You should expect the stack-ranking to change over time, even rapidly. In the early days of a company, just getting any customers is hard, at any price, so that might be much more important than revenue or profit. A mature company who reliably gets customers in the door might be more interested in expanding efficiency or profitability, not because growth is unimportant, but because it’s so systematic that it is no longer an existential threat, and other things are more pressing.

If you have multiple teams, and therefore the time to execute multiple items, you might want separate lists for different goals. For example, you might say, “We want one initiative that will materially increase profit, one that materially increases our internal effectiveness or efficiency, and all the rest should maximize growth.” Each of those would be the number-one item in its own stack-ranked list, and the attributes below that might be copied from the company-wide general list.

In all cases, remember to hone the attributes with more specificity, to generate better ideas.

What if nothing is left? #

I’ve generally found that the best product ideas live at the intersection of “duh” and “holy shit.”

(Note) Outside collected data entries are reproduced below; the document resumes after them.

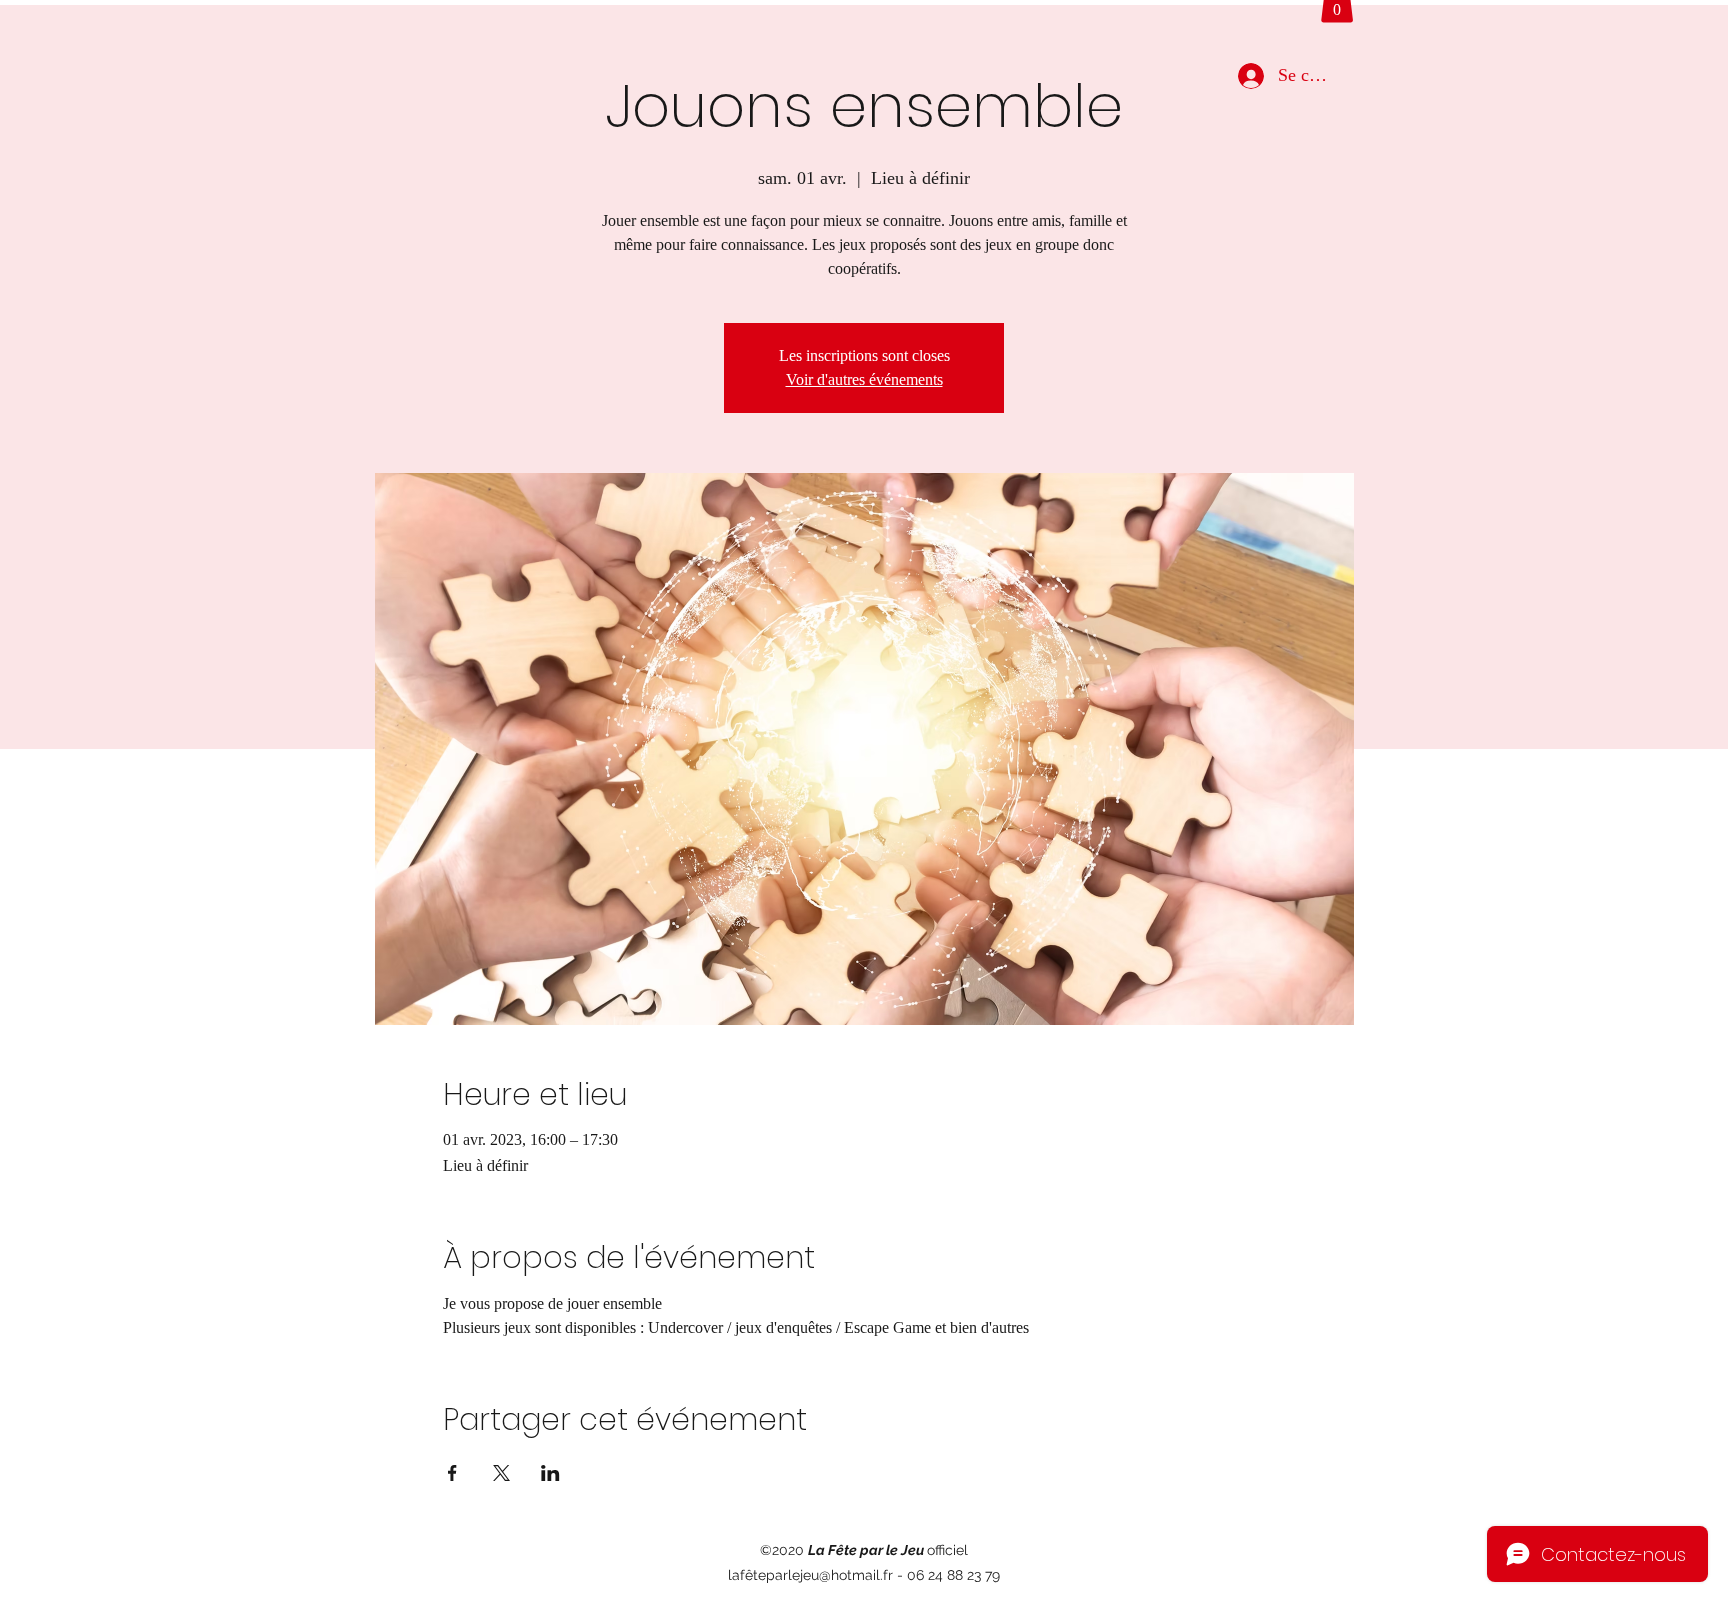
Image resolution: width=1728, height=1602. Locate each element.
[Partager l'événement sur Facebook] (452, 1473)
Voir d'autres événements (864, 379)
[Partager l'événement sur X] (501, 1473)
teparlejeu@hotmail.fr (823, 1575)
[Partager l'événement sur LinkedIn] (550, 1473)
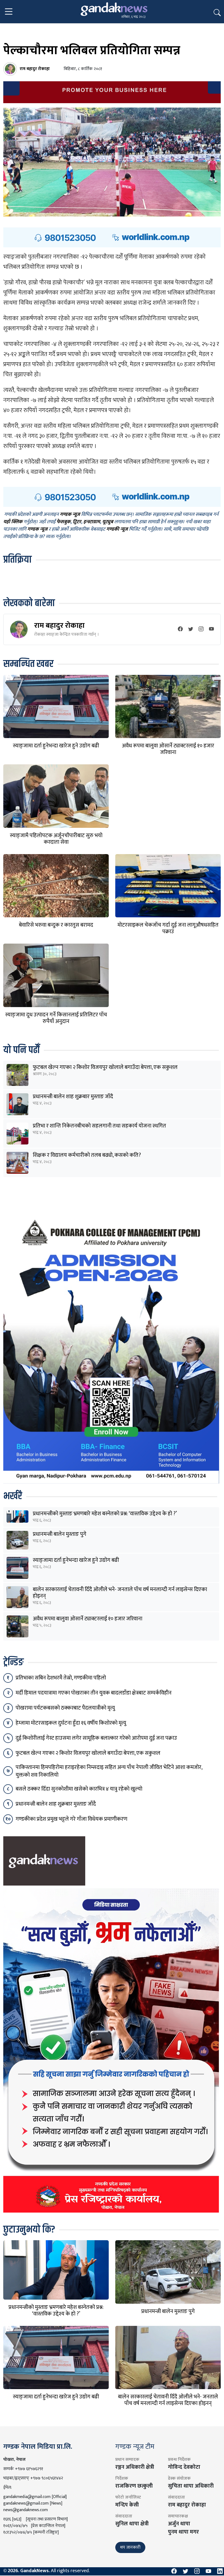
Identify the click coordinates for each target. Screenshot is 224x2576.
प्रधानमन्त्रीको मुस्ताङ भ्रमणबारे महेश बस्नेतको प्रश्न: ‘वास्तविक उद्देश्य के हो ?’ (105, 1513)
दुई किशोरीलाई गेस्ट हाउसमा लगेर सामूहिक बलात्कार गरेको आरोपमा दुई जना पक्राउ (96, 1738)
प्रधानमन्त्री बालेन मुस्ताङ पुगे (59, 1534)
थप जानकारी (130, 2547)
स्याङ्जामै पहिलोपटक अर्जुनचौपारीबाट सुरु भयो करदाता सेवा (56, 839)
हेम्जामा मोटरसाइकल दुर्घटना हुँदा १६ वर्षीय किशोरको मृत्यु (71, 1723)
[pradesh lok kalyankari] (111, 2050)
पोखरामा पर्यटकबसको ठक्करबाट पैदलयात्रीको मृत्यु (65, 1708)
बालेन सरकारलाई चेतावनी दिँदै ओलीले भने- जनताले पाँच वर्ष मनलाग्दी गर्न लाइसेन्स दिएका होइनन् (120, 1593)
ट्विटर (77, 522)
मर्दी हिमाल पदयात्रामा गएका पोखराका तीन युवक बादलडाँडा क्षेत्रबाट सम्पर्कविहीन (94, 1693)
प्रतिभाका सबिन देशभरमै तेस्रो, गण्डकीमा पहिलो (61, 1677)
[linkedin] (220, 2571)
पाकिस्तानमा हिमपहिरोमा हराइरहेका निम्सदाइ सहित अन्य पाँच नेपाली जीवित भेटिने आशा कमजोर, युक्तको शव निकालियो (109, 1771)
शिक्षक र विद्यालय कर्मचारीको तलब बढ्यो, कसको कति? (87, 1155)
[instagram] (201, 629)
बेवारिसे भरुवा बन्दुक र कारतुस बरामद (56, 925)
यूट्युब (107, 522)
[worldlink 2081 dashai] (112, 237)
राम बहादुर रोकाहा (59, 625)
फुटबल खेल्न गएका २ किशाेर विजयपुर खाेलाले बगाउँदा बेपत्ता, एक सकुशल (105, 1067)
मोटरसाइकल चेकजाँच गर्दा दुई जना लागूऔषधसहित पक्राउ (168, 928)
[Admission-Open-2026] (111, 1348)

Sometimes we’re so harsh with our materiality threshold that none of our ideas meet our exacting standards. What does that mean?

It means your ideas aren’t good enough. It means your problem wasn’t one of prioritization after all, but rather of not having ideas worth prioritizing.

Focus the team on this new, more pressing problem: To generate better ideas. Here’s some help with generating better ideas.

But this will take time! Fine, put it in the sprint. But we need a plan right now! Too bad; it’s better to take a month to find a wonderful thing to spend the rest of the year on, than to plod along doing things that aren’t valuable enough. Do high-ROI small projects in the meantime.

Why bother scoring everything when most will be rejected immediately? #

Indeed, you needn’t bother. That saves time.

However, remember that an important aspect of decision-making is explaining your decision. Often, explaining “why not Q” is just as important as explaining “why P.” Other people will want to know you seriously considered other options.

Most importantly, there are the people who really wish you had selected Q. Maybe Q was even their idea. The rejection will be easier to accept, if it was seriously and genuinely considered. Perhaps, by being invited into the decision process, the person who invented Q will come to the right conclusion on their own. This is important; do not underestimate the human—and humane—part of the process.

“Reductive” to the rescue #

Binstack can feel reductive—over-simplified, ignoring the reality of a complex world, therefore resulting in an incorrect conclusion. It is true that for complex problems like foreign policy, national economics, and climate change, a reductive approach is invalid.

But for finding the right feature to build, or the right marketing campaign to launch, or the right bug-tracking software to adopt, or the right database to use for a new project, or the best candidate to hire, being (intelligently) reductive is how you transcend the noise, arrive at a clear decision, and explain it to others.

This isn’t foreign policy, it’s a feature list. Make an impact with Binstack, and be happy!